# Civilian interested in pursuing a career as a Medical Officer



## Banger3D (31 Jan 2013)

Good day,

Long story short, I'd like to pursue a career as a Medical Officer in the CF.  

Aside from my medical courses acquired within firefighter training, I have no previous medical experience to date.

Upon applying, do I need any credits/qualifications in order to be eligible to participate in the  subsidized Medical training program?

Thanks in advance,

Banger


----------



## OYR_Pilot (31 Jan 2013)

The requirements for Medical Officer are here: http://www.forces.ca/en/job/medicalofficer-50#education-3


----------



## seawolf (1 Feb 2013)

To be an officer you have to have a degree.

To be a medical officer you need a medical degree.
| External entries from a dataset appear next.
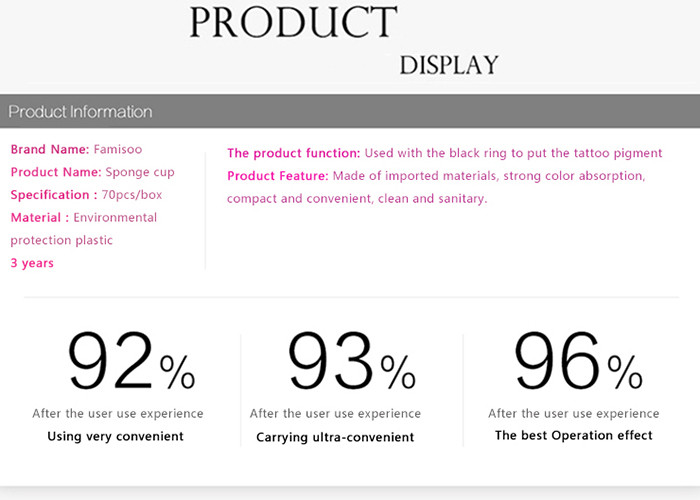Select the 3 years label
The height and width of the screenshot is (500, 700).
32,263
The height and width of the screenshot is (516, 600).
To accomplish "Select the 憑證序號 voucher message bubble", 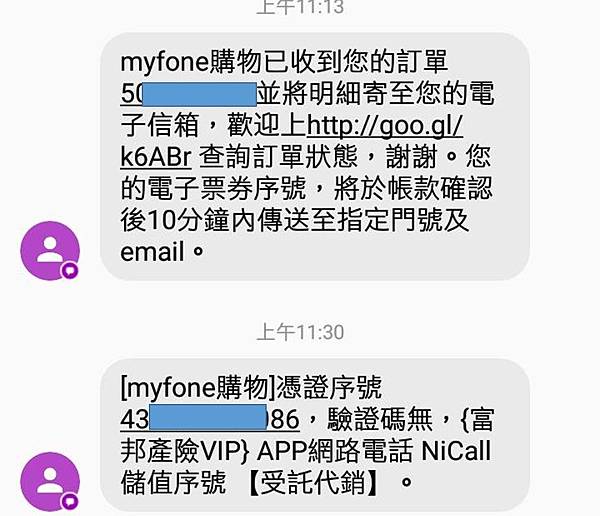I will (315, 435).
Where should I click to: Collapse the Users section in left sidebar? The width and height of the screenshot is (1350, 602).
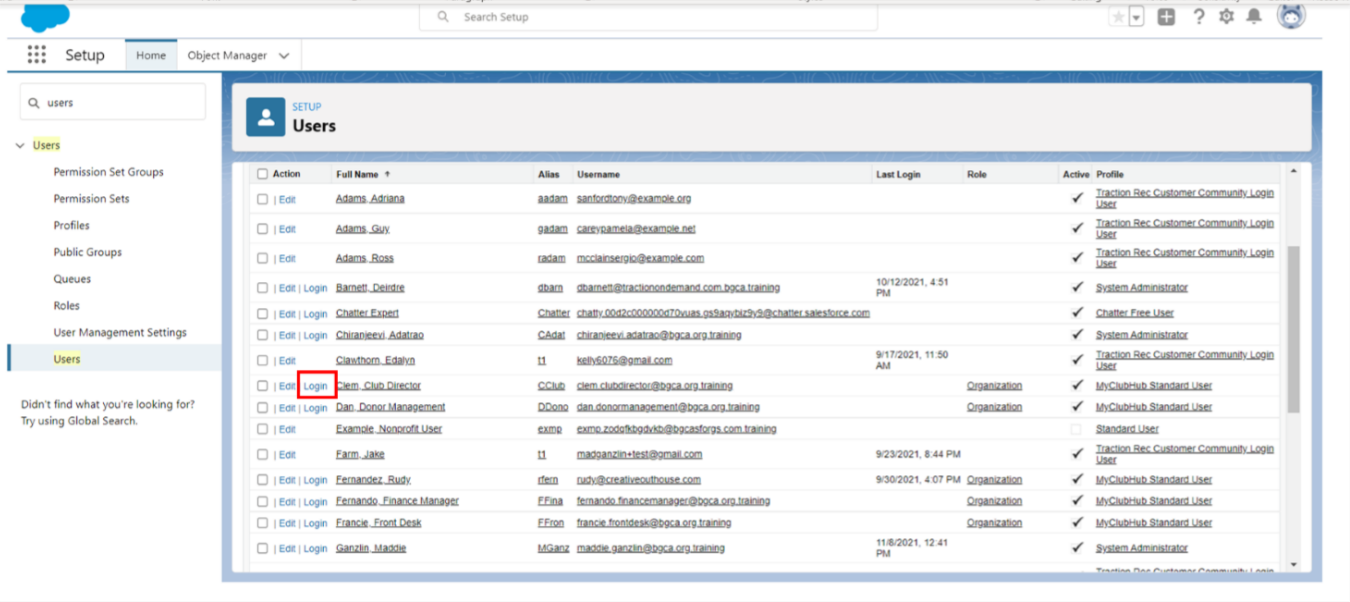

Aka be a doctor.


----------



## DAA (1 Feb 2013)

Banger3D said:
			
		

> Long story short, I'd like to pursue a career as a Medical Officer in the CF.
> Aside from my medical courses acquired within firefighter training, I have no previous medical experience to date.
> Upon applying, do I need any credits/qualifications in order to be eligible to participate in the  subsidized Medical training program?



First off, you will need to submit an application to CF.  After you have submitted your basic documents (ie; birth certificate and academic transcripts) , your application will be assessed and a recruiter will respond back to you.  Off the top of my head, I would say that one of the criteria might be that you need to already have been accepted for admittance into a post secondary instituition in the Bachelor of Medicine program.


----------



## Blackadder1916 (2 Feb 2013)

DAA said:
			
		

> First off, you will need to submit an application to CF.  After you have submitted your basic documents (ie; birth certificate and academic transcripts) , your application will be assessed and a recruiter will respond back to you.  Off the top of my head, I would say that one of the criteria might be that you need to already have been accepted for admittance into a post secondary instituition in the Bachelor of Medicine be in a Doctor of Medicine program and have successfully completed the first year before the CF will begin subsidizing your education.  To be a direct entry, you would have to be licensed to practice medicine in Canada.



There, fixed that for you.


----------